Of course, the interest rate itself may not be as important to homebuyers as the impending threat of an increase.

“I believe rising interest rates will spur ‘fence sitter’ buyers into the market,” says investor Michael Roat. “Once interest rates establish an upward move, the ‘time to buy is now’ argument will be absolutely correct and more timely than ever. This influx of deferred demand will lead to a continued increase in home sales, prices, and housing starts, setting off the next leg in the residential real estate recovery.”

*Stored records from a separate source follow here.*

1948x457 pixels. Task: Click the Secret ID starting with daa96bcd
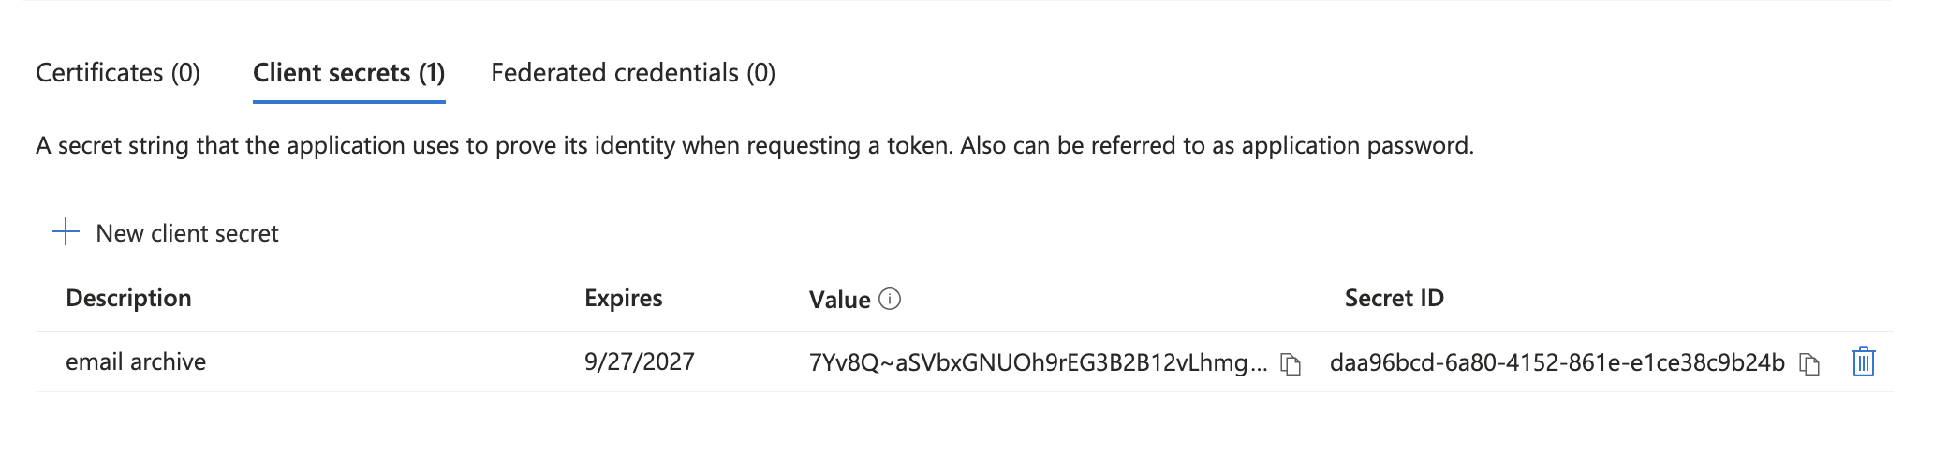pos(1557,362)
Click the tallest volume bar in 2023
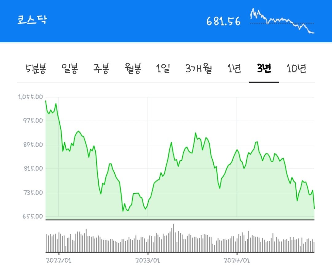Screen dimensions: 332x273 (173, 238)
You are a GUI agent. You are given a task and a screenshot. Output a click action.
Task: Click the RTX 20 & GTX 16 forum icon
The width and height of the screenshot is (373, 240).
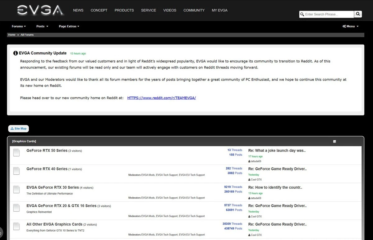(16, 208)
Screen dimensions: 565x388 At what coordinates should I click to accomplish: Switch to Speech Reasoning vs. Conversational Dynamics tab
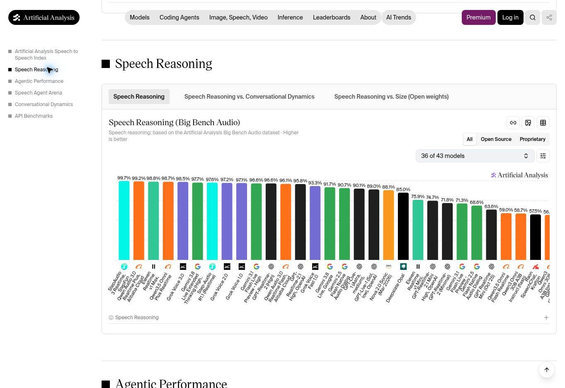(x=250, y=97)
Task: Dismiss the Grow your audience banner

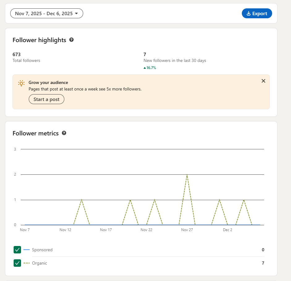Action: (263, 81)
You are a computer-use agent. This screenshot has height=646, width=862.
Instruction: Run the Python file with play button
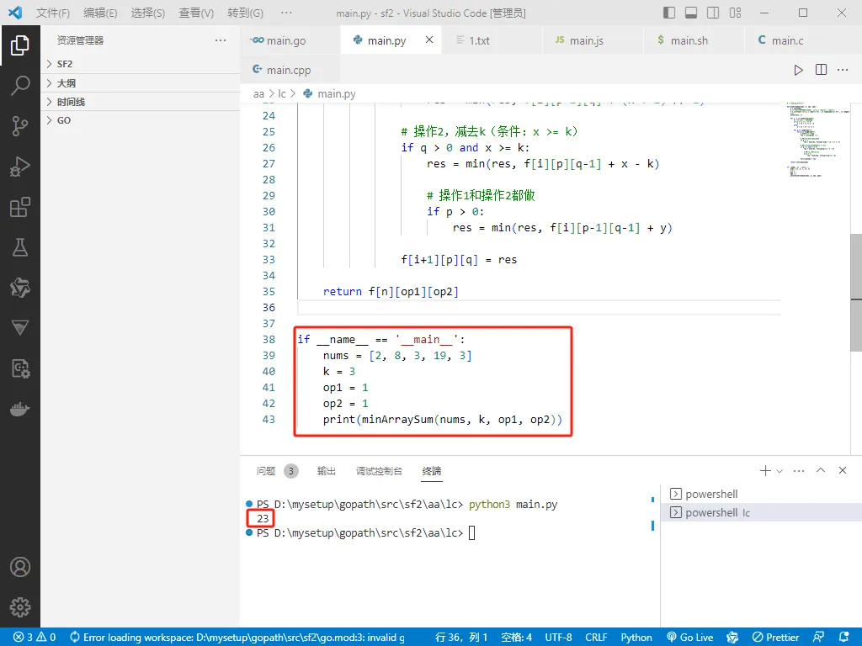tap(798, 70)
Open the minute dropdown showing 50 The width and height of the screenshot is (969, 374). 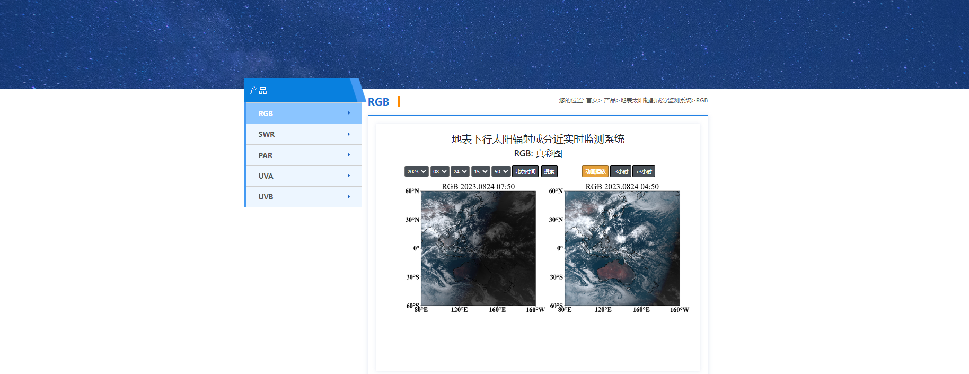(x=500, y=171)
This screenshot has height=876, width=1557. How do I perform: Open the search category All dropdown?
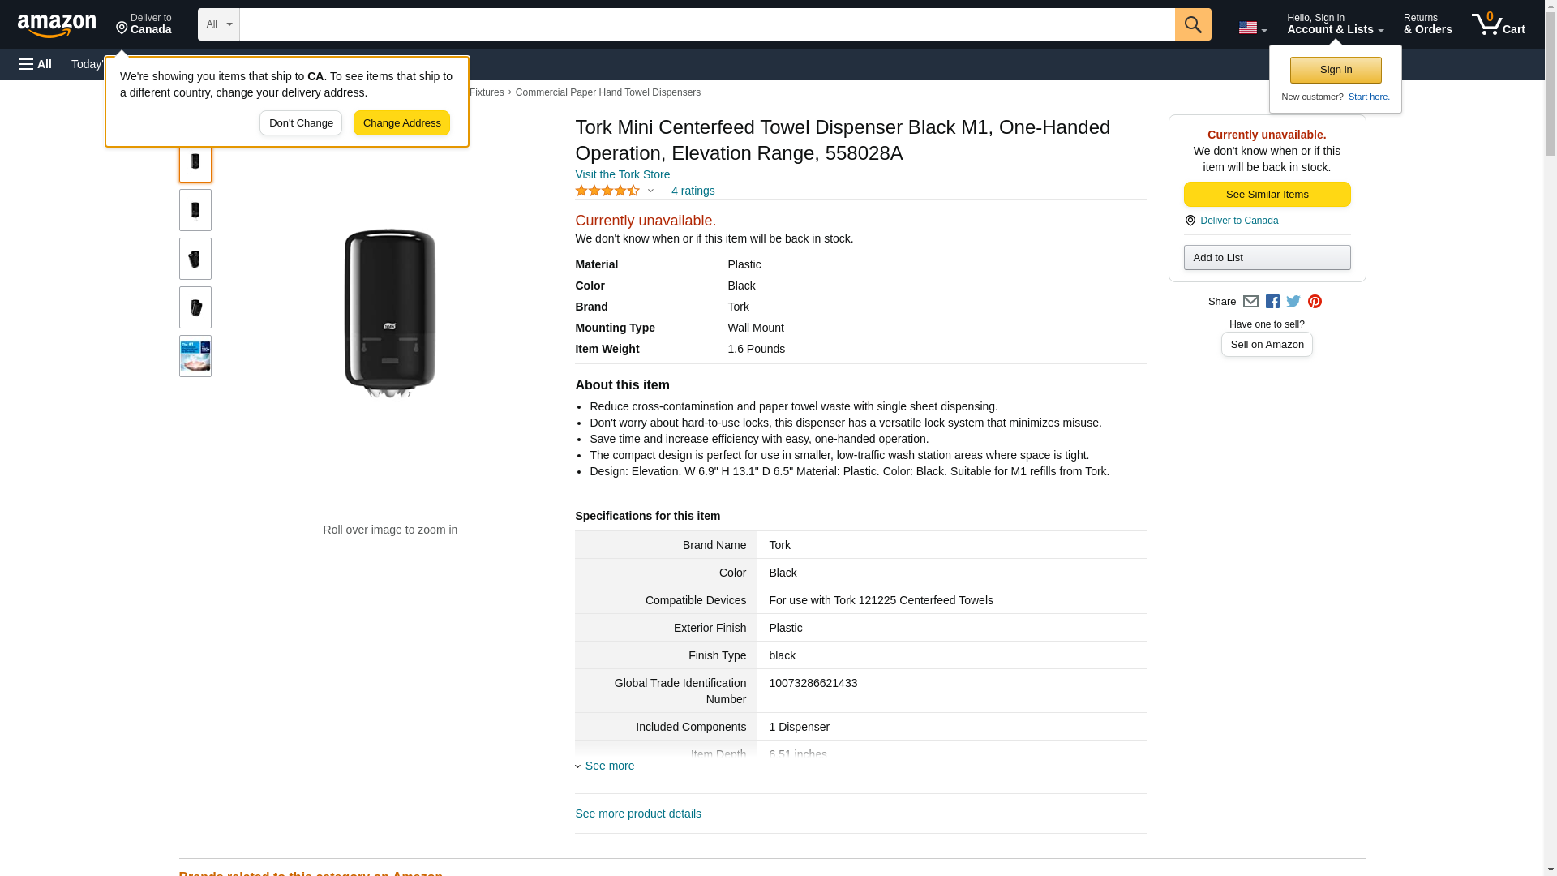click(218, 24)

Positive Factors Continue To Grow

It’s true that real estate is building off the momentum it gained last year, but a myriad of additional factors are expected to make their own contributions in the coming months. Let’s take a closer look at a few of the positive factors that should continue to benefit real estate markets all over the U.S. this spring selling season:

  • Job Market: According to the Bureau of Labor Statistics, the job market has seen wages rise at a sustainable pace and steady job growth. The labor force is now the strongest it has been since the turn of the century. For all intents and purposes, it’s the job market we have been waiting for. That means we can finally expect confidence within millennials and first-time homebuyers to drive home sales.
  • More First-Time Homebuyers: Again, we are now witnessing one of the best job markets in nearly 16 years. Millennials and first-time homebuyers are therefore in a better position than ever before to actually buy a home this spring. Couple that with today’s interest rates, and you have the recipe for more housing activity.
  • Rising Rent: Rents are increasing exponentially in some cities and preventing many from contributing to any form of savings at all. However, at the rate rents are rising, those who can afford to buy are more likely to make the move sooner rather than later. If for nothing else, it is much better over the long-run to build equity than to pay down somebody else’s mortgage.

The spring real estate market looks primed to host a lot of activity, and a lot of people are excited to see if it meets expectations.